>> Begin Records provided

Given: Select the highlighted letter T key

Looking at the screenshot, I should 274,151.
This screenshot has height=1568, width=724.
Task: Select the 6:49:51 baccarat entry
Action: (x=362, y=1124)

>> End Records provided

> [Description of the task] Gather each line of the material above that contains the string "Select".

> [Completed exercise]
Given: Select the highlighted letter T key
Task: Select the 6:49:51 baccarat entry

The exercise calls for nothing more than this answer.